The working class might, as a side effect, eventually rediscover its rich socialist history in the process.
Oh wait, it's already happening right now, that's why 躺平 and 摆烂 became memes in the Sinosphere around the same time the /r/antiwork admin was being interviewed on FOX News, and young Maoists who get a tad bit rebellious get thrown in jail. >3) The US will not want to get rid of their "exorbitant privilege" regarding the dollar.I don't feel like explaining why it's not a good omen, you jerk off enough on the end of the petrodollar and the Russo-Ukrainian war already, you already know what I'm talking about.
I'll just quote a bit from Wikipedia, in case a Washington D.C. bureaucrat reads this:
<In a speech delivered in March 2009 entitled Reform the International Monetary System, Zhou Xiaochuan, the Governor of the People's Bank of China called Keynes's bancor approach "farsighted" and proposed the adoption of International Monetary Fund (IMF) special drawing rights (SDRs) as a global reserve currency as a response to the financial crisis of 2007–2010. U.S. Secretary of the Treasury Timothy Geithner expressed interest in the idea of greater use of SDRs as a reserve. <However, he was criticized severely for this in the United States, and the dollar lost 5 cents against the euro in exchange markets following his statements. He and President Barack Obama shortly afterwards backtracked Geithner's comments. [Source is Adam Tooze's 2018 book "Crashed"] I recommend reading the introduction of
Trade Wars Are Class Wars by Pettis and Klein (2020) if you can find a copy of it, it analyzes the current trade war between the US and China, taking cues from Hobson's theory of imperialism and Keynes.

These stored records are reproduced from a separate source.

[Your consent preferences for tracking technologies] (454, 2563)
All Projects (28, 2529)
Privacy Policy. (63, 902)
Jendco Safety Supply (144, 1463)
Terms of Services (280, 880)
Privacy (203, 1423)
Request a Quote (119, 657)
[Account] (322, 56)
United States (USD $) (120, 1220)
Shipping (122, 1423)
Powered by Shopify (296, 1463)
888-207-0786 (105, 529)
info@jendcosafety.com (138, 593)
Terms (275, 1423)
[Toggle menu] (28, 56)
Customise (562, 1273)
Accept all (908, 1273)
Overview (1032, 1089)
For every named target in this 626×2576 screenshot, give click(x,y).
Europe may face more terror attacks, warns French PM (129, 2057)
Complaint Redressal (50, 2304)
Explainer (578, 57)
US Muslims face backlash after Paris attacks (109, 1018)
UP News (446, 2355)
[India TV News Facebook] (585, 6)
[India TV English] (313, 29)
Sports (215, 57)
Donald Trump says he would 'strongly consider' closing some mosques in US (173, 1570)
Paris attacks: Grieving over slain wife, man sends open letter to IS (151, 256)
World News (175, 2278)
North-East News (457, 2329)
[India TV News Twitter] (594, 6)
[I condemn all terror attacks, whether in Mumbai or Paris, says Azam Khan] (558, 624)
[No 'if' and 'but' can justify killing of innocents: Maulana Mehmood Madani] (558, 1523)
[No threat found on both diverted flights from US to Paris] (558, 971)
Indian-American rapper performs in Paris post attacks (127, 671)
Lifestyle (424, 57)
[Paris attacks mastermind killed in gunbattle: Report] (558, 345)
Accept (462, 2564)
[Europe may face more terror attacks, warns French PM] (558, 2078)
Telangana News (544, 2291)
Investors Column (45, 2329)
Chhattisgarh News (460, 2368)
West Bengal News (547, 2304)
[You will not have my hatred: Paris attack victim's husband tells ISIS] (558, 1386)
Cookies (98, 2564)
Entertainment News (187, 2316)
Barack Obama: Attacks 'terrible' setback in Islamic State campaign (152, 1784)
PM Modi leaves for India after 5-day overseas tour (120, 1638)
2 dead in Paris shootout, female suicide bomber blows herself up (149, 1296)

I'm excited for the future of China, not because it will collapse in 3 weeks, not because a glorious socialist future is forecasted for 2050, but because
it will experience the same current problems of the West as it's basically a developed country now, and this will foster more international working class solidarity when ecological problems will pile upon us exponentially and we'll have truly no other choice than socialism or barbarism. It's a good time to get immersed into Chinese culture.